## PROBLEM
Count, in the data that follows, every line with the string "icon", and give that count as the whole reply.

(Records drawn from a dataset)

────────────────────

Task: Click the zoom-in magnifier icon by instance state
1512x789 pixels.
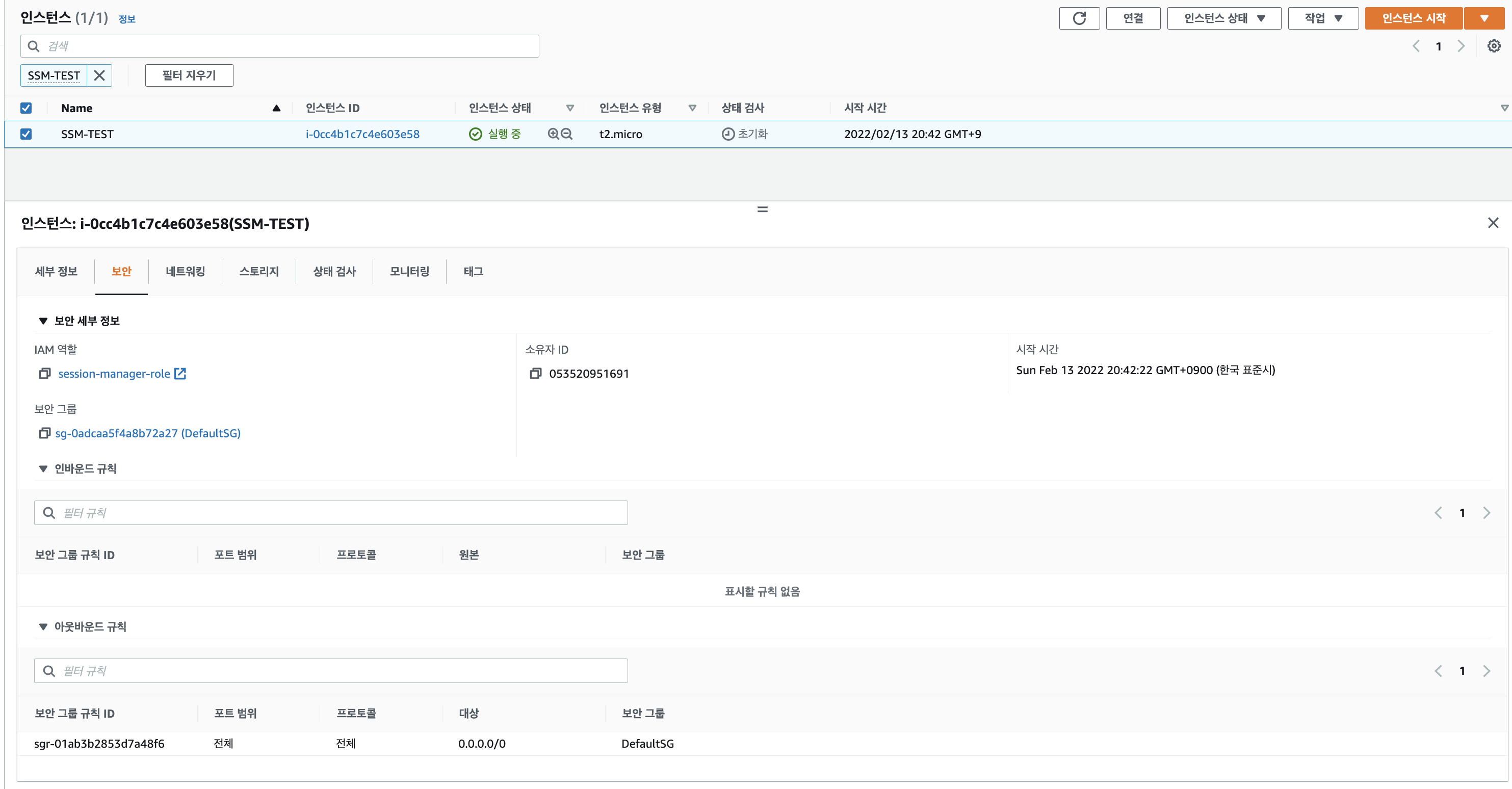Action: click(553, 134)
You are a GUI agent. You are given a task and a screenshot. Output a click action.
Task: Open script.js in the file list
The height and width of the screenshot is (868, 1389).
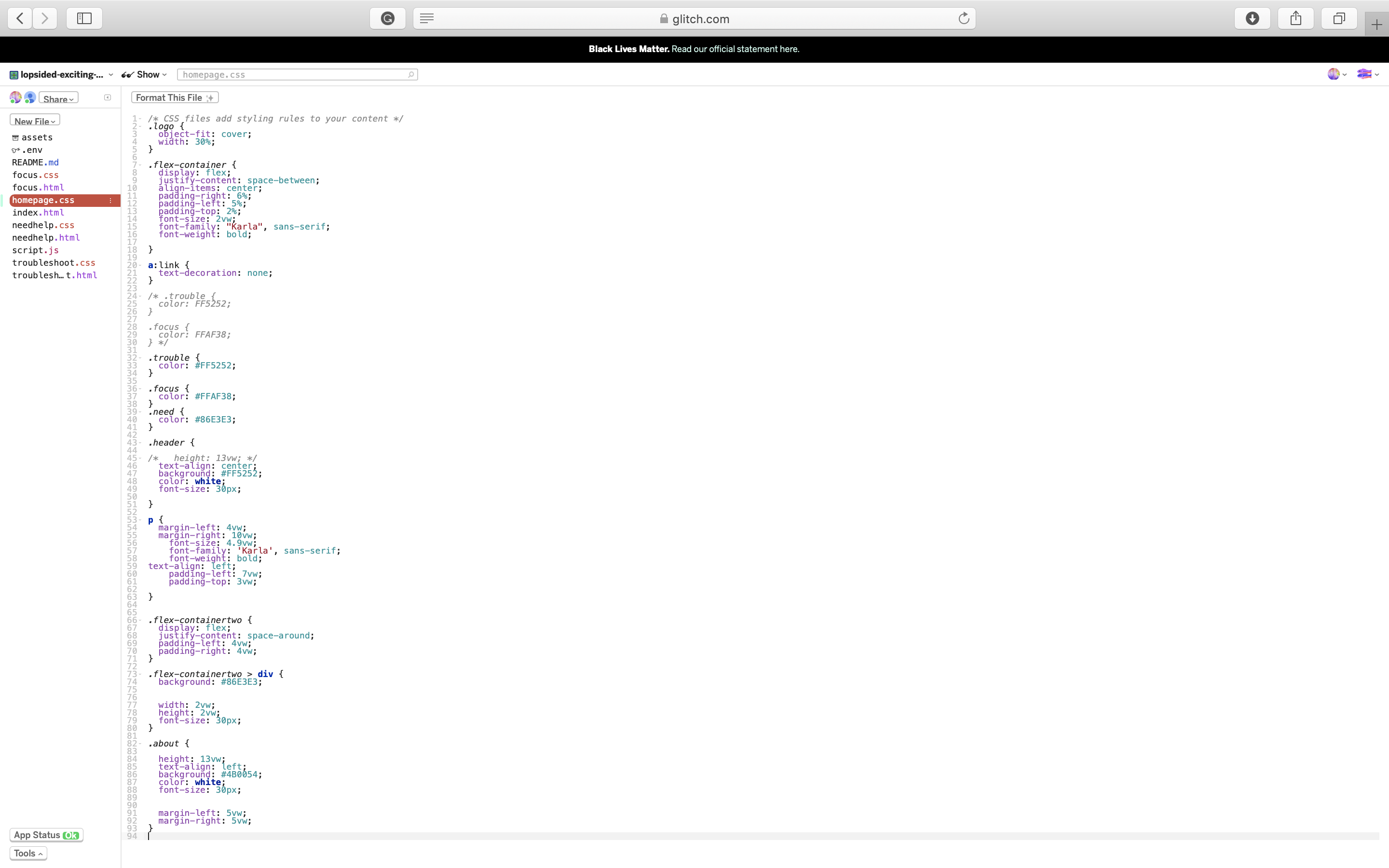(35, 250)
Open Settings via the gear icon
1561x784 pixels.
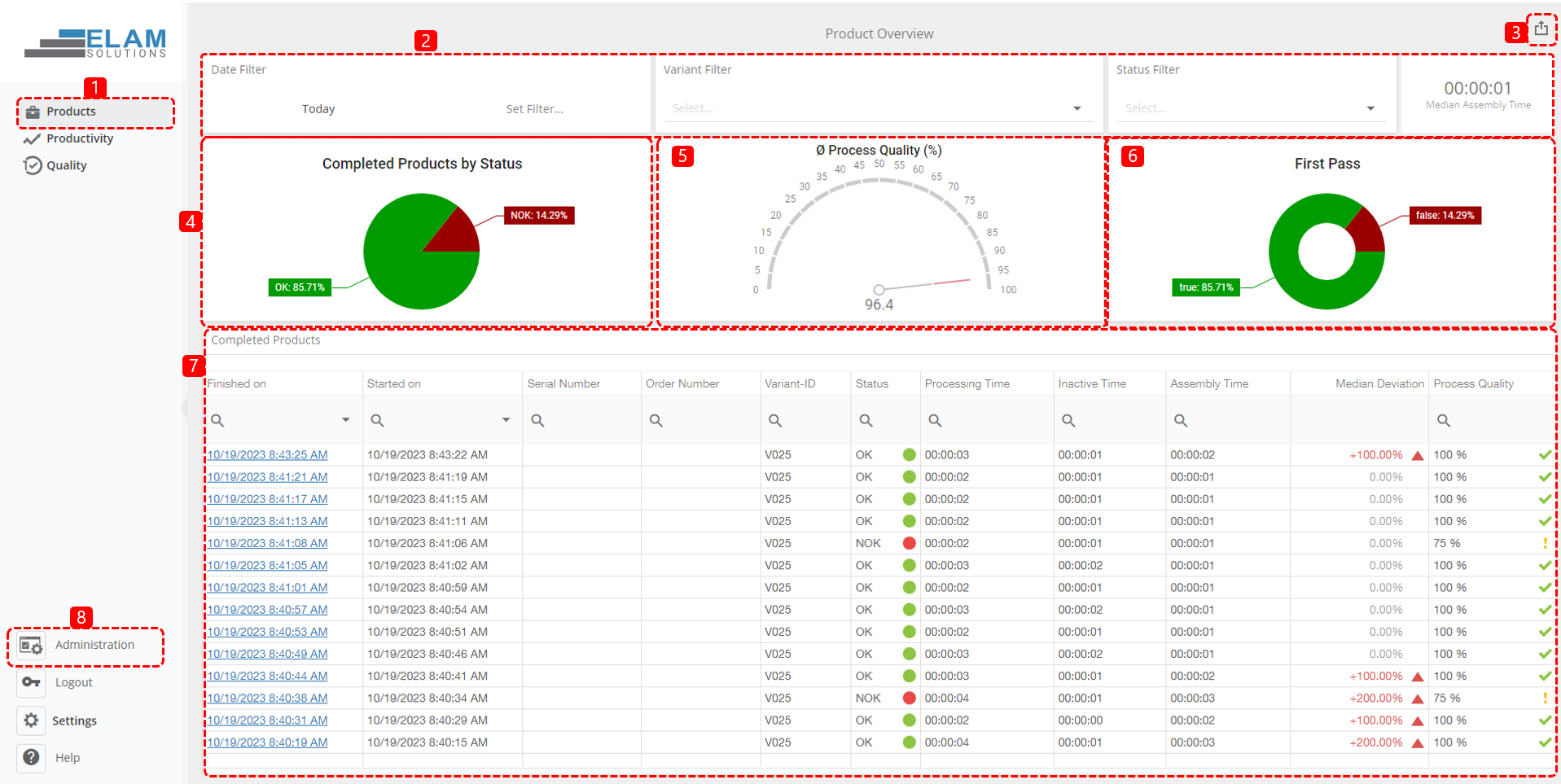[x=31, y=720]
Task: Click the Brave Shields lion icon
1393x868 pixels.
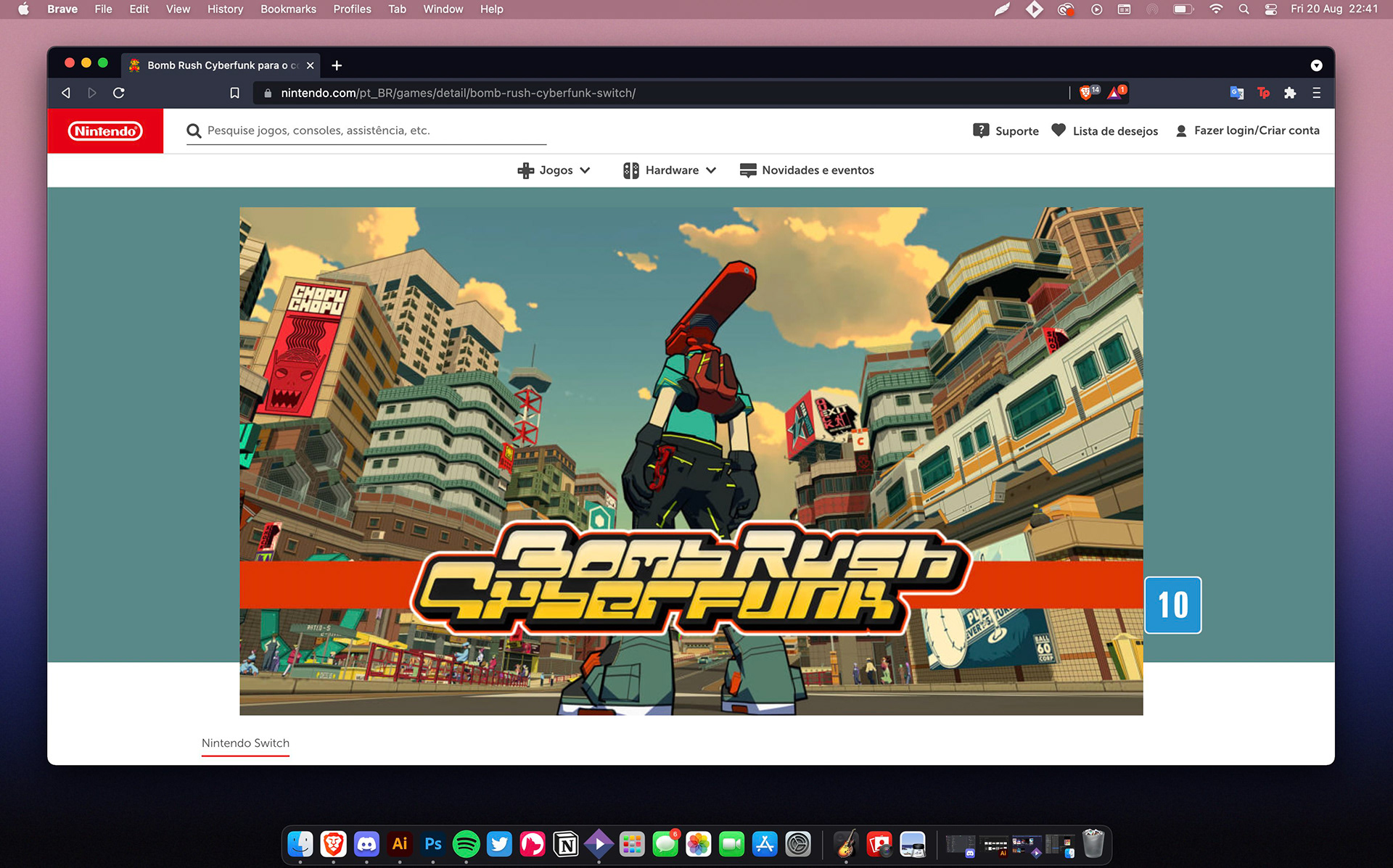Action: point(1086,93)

────────────────────

## RESULT BELOW
3